The second catch phrase is “negotiating with yourself.” If the president’s budget makes any conciliatory gesture toward the opposition, the president’s party will grouse that they could get more in any subsequent agreement if the president would hold a firmer line, so that a 50-50 deal would be closer to what they want.
A related back-biting term is “triangulation”: The president wants to stand apart, play his party off against the opposition, and then get a deal somewhere in between.
Appropriately enough, we last heard of “triangulation” and “negotiating with yourself” in the Clinton years, when the result of all of the byzantine maneuvering was the first budget surpluses in 29 years — which remain, to this date, the last.
Well, there is no “negotiating with yourself” in this year’s budget. This budget follows most of the last two decades in offering no concession to the other side.
The policies are solely those of the president, which the other party will label it as “dead on arrival” — and so the federal government will struggle for yet another fiscal new year just to keep the lights on, and to avoid another shutdown.
And President Clinton’s place in budget history is safe. This administration’s goal is now to balance the budget 15 years from now (that is, in 18 total years, requiring the administrations of a minimum of two more presidents to finish the job).
Why is the budget outlook so bleak? After all, this year’s budget does claim a path toward balance, even if in the very long term. But there are several signs of trouble in the details.
One issue is the budget’s economic assumptions. Because of the aging of the population, the growth of the labor force is slowing dramatically — from about 2 percent in the 1960s to the 1980s, to less than 0.5 percent in the next 10 to 20 years.
That slower workforce growth comes right off of the top of our economic growth rate — unless productivity growth jumps to make it up. I pray that it does. I fear that it won’t.
By assuming growth almost a full percentage point higher than other forecasters, and adopting tax cuts and spending programs based on that assumption, the budget leaves us wide open to trouble.
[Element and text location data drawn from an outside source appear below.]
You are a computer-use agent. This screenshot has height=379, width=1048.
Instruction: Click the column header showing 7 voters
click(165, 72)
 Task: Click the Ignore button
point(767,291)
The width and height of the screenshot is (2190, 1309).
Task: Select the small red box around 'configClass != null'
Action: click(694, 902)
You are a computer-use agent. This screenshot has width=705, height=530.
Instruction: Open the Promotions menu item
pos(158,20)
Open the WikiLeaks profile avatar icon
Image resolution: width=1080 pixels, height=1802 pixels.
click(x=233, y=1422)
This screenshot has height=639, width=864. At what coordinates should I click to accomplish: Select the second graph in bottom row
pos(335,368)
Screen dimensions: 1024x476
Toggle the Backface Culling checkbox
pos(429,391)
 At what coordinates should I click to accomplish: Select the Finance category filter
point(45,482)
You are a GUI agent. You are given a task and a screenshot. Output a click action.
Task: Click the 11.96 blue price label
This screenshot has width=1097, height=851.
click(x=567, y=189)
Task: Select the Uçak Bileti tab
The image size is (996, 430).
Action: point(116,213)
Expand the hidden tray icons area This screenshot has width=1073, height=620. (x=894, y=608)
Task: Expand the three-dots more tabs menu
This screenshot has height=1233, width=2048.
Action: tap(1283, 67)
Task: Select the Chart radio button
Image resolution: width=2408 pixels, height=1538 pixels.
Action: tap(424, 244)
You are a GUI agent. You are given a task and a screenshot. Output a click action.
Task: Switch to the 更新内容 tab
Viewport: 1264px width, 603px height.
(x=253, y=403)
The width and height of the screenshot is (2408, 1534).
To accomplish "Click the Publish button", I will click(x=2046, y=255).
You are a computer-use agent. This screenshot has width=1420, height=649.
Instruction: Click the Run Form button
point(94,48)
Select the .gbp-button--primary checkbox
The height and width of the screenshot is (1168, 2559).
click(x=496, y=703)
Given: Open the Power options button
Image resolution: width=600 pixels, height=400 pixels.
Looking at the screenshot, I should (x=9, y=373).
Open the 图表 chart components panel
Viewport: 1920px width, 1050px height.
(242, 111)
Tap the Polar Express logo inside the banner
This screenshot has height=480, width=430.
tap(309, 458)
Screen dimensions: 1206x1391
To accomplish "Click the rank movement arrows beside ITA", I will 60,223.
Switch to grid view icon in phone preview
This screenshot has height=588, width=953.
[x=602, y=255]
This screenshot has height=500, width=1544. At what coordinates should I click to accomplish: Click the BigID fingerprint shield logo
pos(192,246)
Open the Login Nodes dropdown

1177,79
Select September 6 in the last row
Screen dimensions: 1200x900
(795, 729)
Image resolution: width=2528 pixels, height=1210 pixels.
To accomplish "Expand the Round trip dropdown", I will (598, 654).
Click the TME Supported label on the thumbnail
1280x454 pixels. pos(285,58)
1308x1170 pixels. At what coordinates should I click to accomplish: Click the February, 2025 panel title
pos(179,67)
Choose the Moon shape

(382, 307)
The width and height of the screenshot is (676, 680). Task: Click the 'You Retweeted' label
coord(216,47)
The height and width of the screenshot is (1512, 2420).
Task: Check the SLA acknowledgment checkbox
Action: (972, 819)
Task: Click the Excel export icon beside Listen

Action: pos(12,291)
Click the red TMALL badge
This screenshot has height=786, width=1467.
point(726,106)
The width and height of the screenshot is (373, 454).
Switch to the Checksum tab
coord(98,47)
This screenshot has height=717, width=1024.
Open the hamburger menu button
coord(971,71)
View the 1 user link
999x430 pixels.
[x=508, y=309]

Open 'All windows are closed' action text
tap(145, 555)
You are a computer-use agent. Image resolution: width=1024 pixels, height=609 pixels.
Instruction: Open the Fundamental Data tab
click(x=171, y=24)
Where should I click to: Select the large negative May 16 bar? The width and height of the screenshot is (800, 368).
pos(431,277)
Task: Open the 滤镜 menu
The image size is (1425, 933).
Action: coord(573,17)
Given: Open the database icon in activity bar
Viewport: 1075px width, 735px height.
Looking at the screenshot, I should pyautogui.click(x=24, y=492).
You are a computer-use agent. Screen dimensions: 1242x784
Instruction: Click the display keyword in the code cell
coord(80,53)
Likewise, the budget assumes that interest rates will fall lower than do other forecasters, and will stay low — in practical terms, forever. If and when interest rates ever rise, for whatever reason, the budget will balloon.
Finally, the budget assumes unprecedented cuts in the annual appropriations for the nation’s domestic spending. The key word here is “unprecedented.”
Domestic spending funds our “infrastructure” — highways, airports, water, sewer; our systems of law enforcement and justice, our education and research; and many other functions. Think of that infrastructure as essential overhead for our whole society.
As the population and production get bigger, we need a roughly proportionately greater amount of asphalt and concrete, for example; and the asphalt and concrete that we already have must be repaired and renewed.
Our infrastructure spending needs to keep pace with our overall economy. This budget cuts such spending relative to the size of our economy to one-third lower than the smallest number on record in just five years, and more thereafter.
It is easy to assume future cuts in the spending in one-year appropriations bills; past budgets often have. But when we get to those future years, those impossible cuts never happen.
Before forever, we will need a real budget that is not “dead on arrival.” Even if a president does not want to negotiate with himself, he will have to recognize the need to negotiate with the other side.
We are heading into a wall, and we are running out of time; we need to start over, and soon.